Recorded data:
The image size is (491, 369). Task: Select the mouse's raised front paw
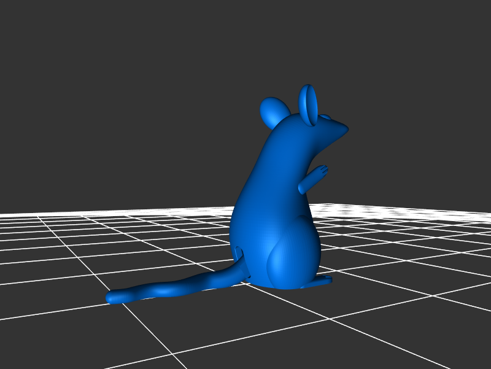click(322, 171)
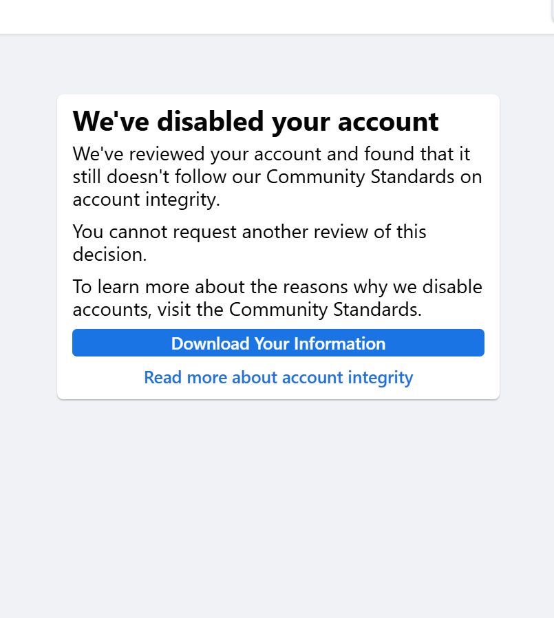Click the blue Download Your Information bar
Image resolution: width=554 pixels, height=618 pixels.
pos(278,343)
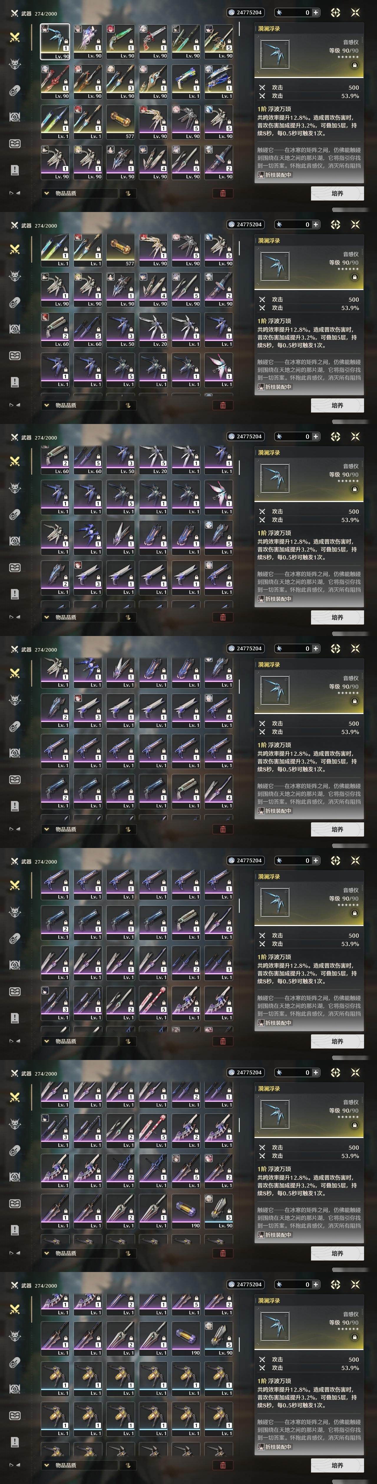This screenshot has width=377, height=1484.
Task: Click the close X icon in topmost header
Action: [x=355, y=12]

REQUIRED WORK: Would you write out each record above exactly, with no images?

REPLY:
The image size is (491, 369). Task: Select the mouse's raised front paw
click(322, 171)
Click the blue Download Your Information bar
Image resolution: width=554 pixels, height=618 pixels.
pos(278,343)
This screenshot has width=377, height=1484.
Task: Click the close X icon in topmost header
Action: [x=355, y=12]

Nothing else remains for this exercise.